La fin du monde, par Tirabosco et Wazem

Publié le par Jean-Yves



Ouf! Non. Heureusement, elle n'est pas pour maintenant.

En fait, c'est comme l'Arche de Noé: après la pluie, le beau temps.

Sauf qu'ici, l'humanité ne meurt pas noyée.
Et qu'il y a un amour de jolie fille un peu paumée, dont on adore suivre les pérégrinations de la pluie au grenier en passant par une forêt imaginaire (je n'ai pas souvenir qu'il y avait une fille dans le déluge version biblique. Mais il est vrai que cela fait longtemps que je n'ai pas lu la bible...)


Un amour de jolie fille (1)



Un amour de jolie fille (2)


Le dessin est merveilleux de matière et de rondeur. Super précis sur les gens et les objets importants (la villa de type lyonnais années 50 est parfaite), elliptique sur le reste.


Une villa de type lyonnais (ici, sous la pluie)

Quant au scénario...je ne vous raconterai pas l'histoire, car elle perdrait tout son sel.

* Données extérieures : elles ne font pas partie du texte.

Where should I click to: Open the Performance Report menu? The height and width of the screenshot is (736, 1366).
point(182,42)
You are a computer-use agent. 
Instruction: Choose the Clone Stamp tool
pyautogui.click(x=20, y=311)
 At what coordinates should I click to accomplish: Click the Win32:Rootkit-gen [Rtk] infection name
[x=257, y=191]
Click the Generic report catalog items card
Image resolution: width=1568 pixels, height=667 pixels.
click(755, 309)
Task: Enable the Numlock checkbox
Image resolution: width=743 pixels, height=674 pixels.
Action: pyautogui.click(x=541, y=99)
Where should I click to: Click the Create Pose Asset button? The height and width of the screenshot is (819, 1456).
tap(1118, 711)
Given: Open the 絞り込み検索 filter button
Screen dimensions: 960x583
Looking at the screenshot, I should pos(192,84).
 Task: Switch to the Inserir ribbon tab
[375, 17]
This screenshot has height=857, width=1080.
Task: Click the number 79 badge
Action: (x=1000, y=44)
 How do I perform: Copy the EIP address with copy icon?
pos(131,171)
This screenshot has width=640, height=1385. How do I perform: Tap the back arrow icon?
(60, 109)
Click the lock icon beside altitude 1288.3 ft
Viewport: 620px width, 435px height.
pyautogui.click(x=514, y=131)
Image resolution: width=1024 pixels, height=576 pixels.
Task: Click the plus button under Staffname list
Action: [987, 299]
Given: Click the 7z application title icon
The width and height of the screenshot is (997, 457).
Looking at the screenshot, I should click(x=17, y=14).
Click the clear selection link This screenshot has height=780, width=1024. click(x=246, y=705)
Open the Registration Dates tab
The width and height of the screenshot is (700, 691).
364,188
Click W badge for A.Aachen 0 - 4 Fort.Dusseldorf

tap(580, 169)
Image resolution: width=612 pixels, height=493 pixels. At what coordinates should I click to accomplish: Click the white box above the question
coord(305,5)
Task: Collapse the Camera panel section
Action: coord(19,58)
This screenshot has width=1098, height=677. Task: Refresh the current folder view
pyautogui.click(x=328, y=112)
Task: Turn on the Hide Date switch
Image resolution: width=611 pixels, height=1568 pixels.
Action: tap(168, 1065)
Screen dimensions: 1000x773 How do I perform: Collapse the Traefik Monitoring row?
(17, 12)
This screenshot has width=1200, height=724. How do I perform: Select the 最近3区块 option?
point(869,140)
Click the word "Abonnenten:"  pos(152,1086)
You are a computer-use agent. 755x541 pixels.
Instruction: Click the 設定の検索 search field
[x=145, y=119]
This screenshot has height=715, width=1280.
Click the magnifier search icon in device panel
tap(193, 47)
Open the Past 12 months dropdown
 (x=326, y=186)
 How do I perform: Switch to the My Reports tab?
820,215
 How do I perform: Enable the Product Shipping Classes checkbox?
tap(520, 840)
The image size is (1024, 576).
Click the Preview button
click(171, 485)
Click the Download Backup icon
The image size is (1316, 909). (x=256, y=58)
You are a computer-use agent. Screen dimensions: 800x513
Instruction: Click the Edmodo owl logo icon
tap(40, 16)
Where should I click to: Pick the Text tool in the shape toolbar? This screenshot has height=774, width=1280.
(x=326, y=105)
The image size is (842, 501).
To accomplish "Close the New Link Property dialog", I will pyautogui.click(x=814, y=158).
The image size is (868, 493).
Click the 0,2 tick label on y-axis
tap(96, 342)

Juste quelques mots . Car sous le dessin mignon, il y a un scénario aux petits oignons...Pierre Wazem nous égare soigneusement dans son déluge, tout en semant ses indices avec une méthode infernale qui fait qu'on a du mal à se retenir d'aller voir la fin pour comprendre plus vite (ne le faîtes pas, ça ne sert à rien si on n'a pas réuni tous les indices).

Si on analyse l'histoire, c'est une histoire sur la mort, sur les non dits et les souffrances qui en résultent et sur la rédemption.

Si on n'analyse pas (ouf!), on se dit que la jolie fille de l'histoire est une digne héritère de Blanche-neige, de la Belle au bois dormant ou de Cendrillon, racontée à de grands enfants du XXI° siècle.

Un petit bout de chef d'oeuvre. Et un merveilleux moment de lecture.